Major domestic auto parts maker Shanghai Automotive Co., which has A shares listed in Shanghai, said its third-quarter net profit fell 23 percent year on year to 375.3 million yuan (US$45.33 million).
Shanghai Automotive’s core revenue slid 15 percent year on year to 1.53 billion yuan in the same period.
The company said it faced intensifying competition, rising raw material costs and slowing auto industry sales in the first nine months.
In the January-September period, net profits rose 25 percent year on year to 1.81 billion yuan, and revenue climbed 7 percent year on year to 5.71 billion yuan, according to Chinese accounting standards.
A large part of Shanghai Automotive Co.’s profits stem from its joint venture with General Motors Corp. that makes Buick cars in China. Shanghai Automotive holds a 20 percent stake in that venture, while its parent Shanghai Automotive Industry Corp. (Group) holds a 30 percent stake and GM holds the rest.
While that venture helped boost Shanghai Automotive’s profits last year and in the first half, sluggish car sales across China has also started to dampen earnings at the GM joint venture.
GM said recently that said income from its affiliates in China, primarily the joint venture with Shanghai Automotive Industries Corp. (Group), fell to US$80 million in the third quarter from US$142 million a year ago.
After two years of growth that topped 50 percent, China’s auto market has hit the skids.

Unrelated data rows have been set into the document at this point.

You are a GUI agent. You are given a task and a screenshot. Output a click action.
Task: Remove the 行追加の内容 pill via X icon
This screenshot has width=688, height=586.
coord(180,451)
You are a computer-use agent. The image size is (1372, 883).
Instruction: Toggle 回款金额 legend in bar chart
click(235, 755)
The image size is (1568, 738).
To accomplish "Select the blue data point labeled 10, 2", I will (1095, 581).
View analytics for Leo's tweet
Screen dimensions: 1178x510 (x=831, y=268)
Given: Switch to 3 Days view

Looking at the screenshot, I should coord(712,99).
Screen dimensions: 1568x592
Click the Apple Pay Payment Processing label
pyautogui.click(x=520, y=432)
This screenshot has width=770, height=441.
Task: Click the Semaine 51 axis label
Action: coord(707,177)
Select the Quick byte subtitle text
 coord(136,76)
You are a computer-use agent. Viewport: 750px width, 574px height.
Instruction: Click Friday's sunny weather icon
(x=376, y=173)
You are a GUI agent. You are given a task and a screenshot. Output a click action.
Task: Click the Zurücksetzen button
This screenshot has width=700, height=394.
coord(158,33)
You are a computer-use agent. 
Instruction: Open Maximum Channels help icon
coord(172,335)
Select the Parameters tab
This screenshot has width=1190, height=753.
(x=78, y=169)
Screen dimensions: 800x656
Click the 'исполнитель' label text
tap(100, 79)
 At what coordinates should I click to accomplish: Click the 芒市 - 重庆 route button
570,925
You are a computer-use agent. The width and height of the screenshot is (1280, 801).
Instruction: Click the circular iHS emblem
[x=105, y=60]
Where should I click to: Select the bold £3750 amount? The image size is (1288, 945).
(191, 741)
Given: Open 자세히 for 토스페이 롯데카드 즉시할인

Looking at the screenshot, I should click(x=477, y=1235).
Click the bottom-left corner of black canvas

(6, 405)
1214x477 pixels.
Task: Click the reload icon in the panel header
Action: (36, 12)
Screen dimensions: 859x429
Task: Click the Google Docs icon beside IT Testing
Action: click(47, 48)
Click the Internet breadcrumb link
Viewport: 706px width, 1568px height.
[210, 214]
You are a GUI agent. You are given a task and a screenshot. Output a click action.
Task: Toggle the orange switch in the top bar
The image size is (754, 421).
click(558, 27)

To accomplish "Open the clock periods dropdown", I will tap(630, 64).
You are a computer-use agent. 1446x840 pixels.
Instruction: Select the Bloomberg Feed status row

In September, year-to-year sales dropped 3.6 percent, the first monthly decline this year. Several of China’s best-selling models saw sales drop more than 50 percent in the month from a year earlier, China Association for Automobile Manufacturers said. Although nine-month sales are still up nearly 17 percent from the year-earlier period, momentum has stalled for swaths of the industry.